Today, I was wading through a lot of old computer stuff that I have lying around, and I came across a LogiTech-branded Microsoft Windows 3.1 box, complete with 5.25″ and 3.5″ floppy disks.
I did what any red-blooded, nostalgic computer dork would do: I installed it on a vmware instance. Here it is in all its glory.
In order to install it, I actually needed to install DOS 6.0, first. That required me to dig up a box affectionally known in days gone by as my big keg of software. It’s a dot-matrix printer-paper box full of floppies: 3.5″ and 5.25″.
The Keg has some real gems in there:
- A 5.25″-floppy version of PC-Tools version 7
note: this is so old-skool that it wasn’t even called Norton, since Norton/Symantec hadn’t yet bought them
- A copy of a game called Stunts (which was even better than Gran Turismo 3 if you ask me)
- WordPerfect 5.1 (oh, yeah!)
- Many old-skool Sierra games (KQ, QFG, etc.)
- Visual Basic for DOS (you read that right: DOS!)
- … and much, much more!
- Legal licenses for all aforementioned software
Several months (or is it years, now?) ago, I was determined to actually get disk images of everything, burn them to a CDROM or two, and defenestrate the whole thing. I live on the 8th floor, so if I do that I’ll definitely get some video.
Anyhow, I got started making images and then I realized that I might never actually be able to get them to run for a number of reasons.
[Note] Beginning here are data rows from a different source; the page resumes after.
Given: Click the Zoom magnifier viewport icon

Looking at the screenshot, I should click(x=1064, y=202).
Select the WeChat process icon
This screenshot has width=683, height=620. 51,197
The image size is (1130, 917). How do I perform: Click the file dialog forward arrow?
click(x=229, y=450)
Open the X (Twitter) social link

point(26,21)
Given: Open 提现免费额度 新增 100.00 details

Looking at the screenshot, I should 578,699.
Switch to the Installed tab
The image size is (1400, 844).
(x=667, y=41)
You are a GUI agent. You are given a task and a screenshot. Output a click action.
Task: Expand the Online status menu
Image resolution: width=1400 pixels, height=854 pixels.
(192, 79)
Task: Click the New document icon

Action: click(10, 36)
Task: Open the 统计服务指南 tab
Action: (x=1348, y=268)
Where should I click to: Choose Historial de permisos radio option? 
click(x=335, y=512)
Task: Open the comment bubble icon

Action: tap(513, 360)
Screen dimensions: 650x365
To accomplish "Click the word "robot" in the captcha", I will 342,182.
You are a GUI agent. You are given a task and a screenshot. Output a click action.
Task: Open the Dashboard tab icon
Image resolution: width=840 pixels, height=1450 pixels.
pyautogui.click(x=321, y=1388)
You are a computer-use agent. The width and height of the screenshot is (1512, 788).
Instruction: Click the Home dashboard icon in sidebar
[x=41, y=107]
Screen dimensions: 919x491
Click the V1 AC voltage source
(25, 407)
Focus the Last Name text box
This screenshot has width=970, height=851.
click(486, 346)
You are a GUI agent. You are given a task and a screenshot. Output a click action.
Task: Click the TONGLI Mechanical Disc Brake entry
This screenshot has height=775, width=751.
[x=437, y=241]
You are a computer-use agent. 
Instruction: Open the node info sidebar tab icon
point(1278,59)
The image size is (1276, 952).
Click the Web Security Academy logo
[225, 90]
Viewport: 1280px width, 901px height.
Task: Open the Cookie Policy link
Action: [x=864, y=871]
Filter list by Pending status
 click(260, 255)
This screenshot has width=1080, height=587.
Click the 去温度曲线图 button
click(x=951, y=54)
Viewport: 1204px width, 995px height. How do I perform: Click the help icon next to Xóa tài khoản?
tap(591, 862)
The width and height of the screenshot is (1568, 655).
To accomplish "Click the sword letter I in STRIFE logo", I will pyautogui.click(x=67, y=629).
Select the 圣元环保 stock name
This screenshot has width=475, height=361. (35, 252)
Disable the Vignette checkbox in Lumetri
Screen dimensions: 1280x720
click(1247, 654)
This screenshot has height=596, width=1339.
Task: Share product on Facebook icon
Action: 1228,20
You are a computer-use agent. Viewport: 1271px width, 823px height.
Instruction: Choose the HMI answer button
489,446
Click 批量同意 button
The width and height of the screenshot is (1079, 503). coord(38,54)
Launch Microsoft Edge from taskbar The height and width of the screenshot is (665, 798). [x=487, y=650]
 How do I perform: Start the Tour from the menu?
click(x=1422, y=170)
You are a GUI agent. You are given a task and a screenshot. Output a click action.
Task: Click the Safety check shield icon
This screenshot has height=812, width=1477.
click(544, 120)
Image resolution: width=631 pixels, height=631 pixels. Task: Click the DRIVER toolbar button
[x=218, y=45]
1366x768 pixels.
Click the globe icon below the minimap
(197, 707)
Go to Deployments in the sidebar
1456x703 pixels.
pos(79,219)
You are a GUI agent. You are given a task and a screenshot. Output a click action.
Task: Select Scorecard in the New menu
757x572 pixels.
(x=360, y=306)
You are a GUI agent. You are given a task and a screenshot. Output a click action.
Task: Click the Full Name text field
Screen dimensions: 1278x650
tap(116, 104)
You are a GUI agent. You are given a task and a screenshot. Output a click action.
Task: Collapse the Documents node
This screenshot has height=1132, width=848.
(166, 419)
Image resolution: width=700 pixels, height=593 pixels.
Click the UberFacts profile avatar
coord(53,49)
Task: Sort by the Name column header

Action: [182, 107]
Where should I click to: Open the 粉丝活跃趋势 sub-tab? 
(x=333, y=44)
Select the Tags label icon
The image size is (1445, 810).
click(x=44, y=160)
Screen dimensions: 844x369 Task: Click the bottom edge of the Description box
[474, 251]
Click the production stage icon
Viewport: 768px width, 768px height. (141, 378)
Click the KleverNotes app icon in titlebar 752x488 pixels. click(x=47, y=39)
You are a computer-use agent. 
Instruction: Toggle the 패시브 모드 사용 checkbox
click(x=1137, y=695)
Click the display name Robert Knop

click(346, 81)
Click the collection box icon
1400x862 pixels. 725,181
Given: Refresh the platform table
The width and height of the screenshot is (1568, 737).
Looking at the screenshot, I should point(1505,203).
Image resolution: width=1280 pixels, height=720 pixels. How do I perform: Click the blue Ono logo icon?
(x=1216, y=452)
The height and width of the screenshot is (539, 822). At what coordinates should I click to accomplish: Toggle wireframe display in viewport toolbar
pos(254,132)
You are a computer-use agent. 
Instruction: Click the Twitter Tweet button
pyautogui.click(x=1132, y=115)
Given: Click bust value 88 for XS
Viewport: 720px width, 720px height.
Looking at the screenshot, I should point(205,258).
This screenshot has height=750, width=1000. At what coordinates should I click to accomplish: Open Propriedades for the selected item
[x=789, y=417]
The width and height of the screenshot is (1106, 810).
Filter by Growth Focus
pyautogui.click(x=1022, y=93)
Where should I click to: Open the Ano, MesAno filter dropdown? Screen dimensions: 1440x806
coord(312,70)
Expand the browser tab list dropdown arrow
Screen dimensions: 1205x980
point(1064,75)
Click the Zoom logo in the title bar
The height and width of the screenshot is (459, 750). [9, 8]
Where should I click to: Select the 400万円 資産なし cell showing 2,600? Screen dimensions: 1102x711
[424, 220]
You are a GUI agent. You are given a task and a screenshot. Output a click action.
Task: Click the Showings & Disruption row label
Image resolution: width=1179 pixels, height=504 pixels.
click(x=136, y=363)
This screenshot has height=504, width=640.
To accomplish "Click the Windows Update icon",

First, lots of old copy-protection schemes relied on having direct access to the floppy devices, so many of them just won’t work. Second, many games, etc. required the disk to actually physically be in the drive in order to run, much less install. These days, it’s tough to bring yourself to pay for a floppy drive on a computer, so all this software may go the way of the dodo if I can’t figure out how to get it running.
All this to say that I haven’t yet imaged all of them and littered the street with multi-colored squares of plastic. However, my recent install of Windows 3.11 on VMware has given me the opportunity to image the DOS 6.0 and Windows 3.11 disks and verify that they still work. (I had to image them because my laptop doesn’t have a floppy drive at all — what a shocker!).
Once I get everything onto a nice, small CD, Heather Vargas, my good friend and personal organizer will give me a big, wet kiss on the lips.
Update 2004-05-26: Unfortunately, I don’t have a copy of lode runner. W3rd to stunts.
2 thoughts on “Old Skool Software”
I was poking around a file cabinet at work the other day and stumbled across a Canon ‘Diskfile 502M’. This bad boy is about the size of an 8 bit nintendo cart and holds two CD-sized optical disks. It’s got a door like a 3.5″ disk and is double-sided to access the two disks. I wonder if anyone has the drive for one of these?
Word to Stunts!
do you have an old copy of “loadrunner”? you know the one where you run around and get the barrels? that game was awesome.